Cleo Le-Tan does not own pets. Not in the shop he recently opened. Not in the home she shares with her husband, Alex Detrick, and their two children, ages 2 and 6.
That doesn’t mean she doesn’t appreciate pets or all animals for that matter. She certainly does – enough to set up a bookstore dedicated to them.
On September 15, Ms. Le-Tan opened the doors to “the first animal-focused bookstore in New York,” Pillow-Cat Books, on East 9th Street in Manhattan’s East Village.
“All my favorite characters are animals,” she said of why she settled on the topic, a Little Golden Book about Little Peeee, a circus dog growing up in France, her favorite. “I have all these technical books on poodle grooming and it just makes me want a poodle,” she said. (“Our family always had pets, and now I look forward to my kids being old enough to pick one up,” she said.)

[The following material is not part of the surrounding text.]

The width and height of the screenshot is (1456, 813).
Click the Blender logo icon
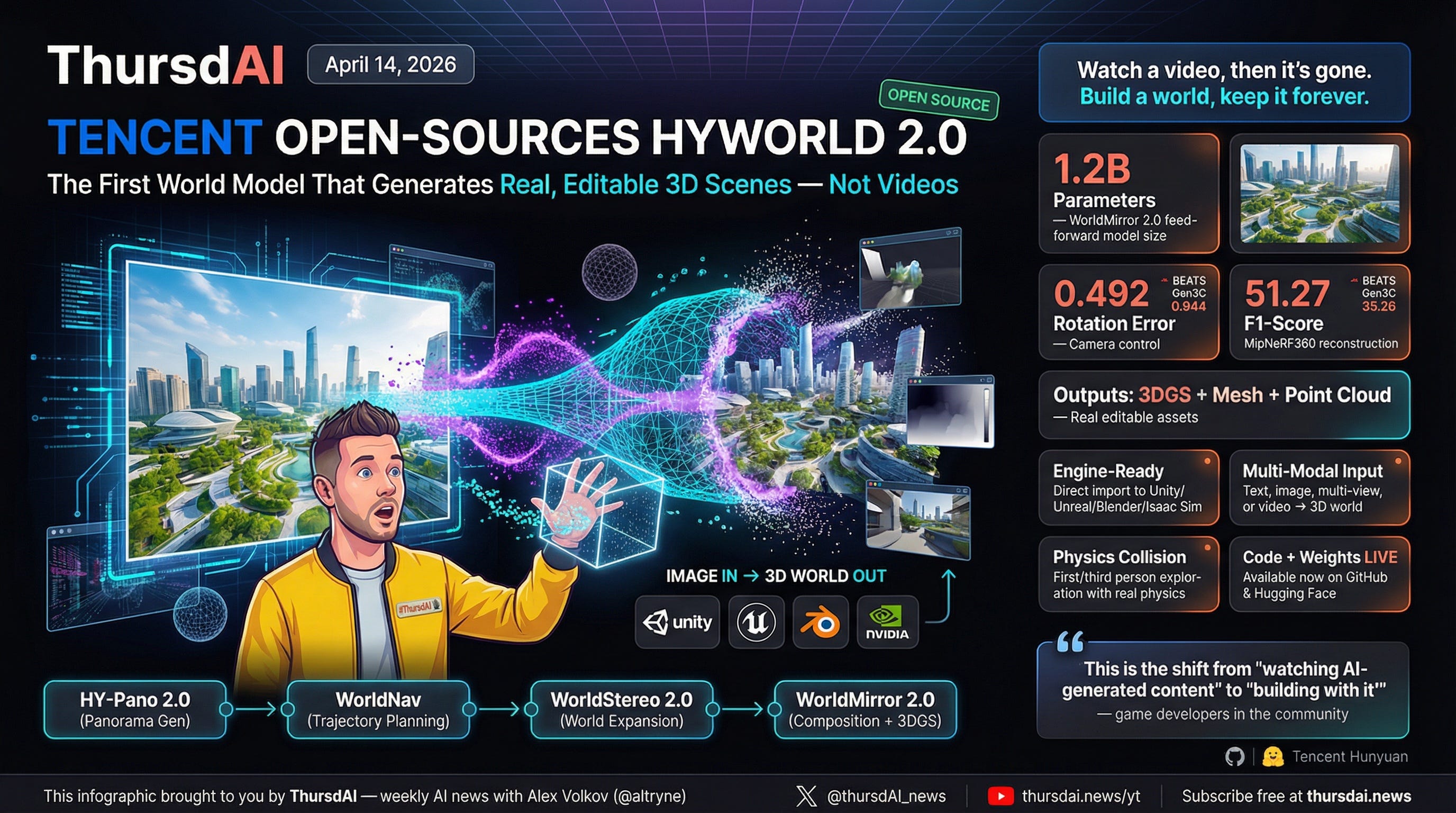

Customers’ canine companions are greeted with jars of treats at the store’s entrance, and the fictional variety of animals is ubiquitous in the otherwise 200-square-foot shop.
“Pillow-cat is a cat shaped like a cat or a pillow the size of a cat,” said Ms. Le-Tan, 36, of the mascot. She previously wrote “A Booklover’s Guide to New York” and published in France a Roman clef called “une family”.
“I’ve always been surrounded by books, and I’ve written an entire book about bookstores,” she said. “I thought it would be great to have my own.”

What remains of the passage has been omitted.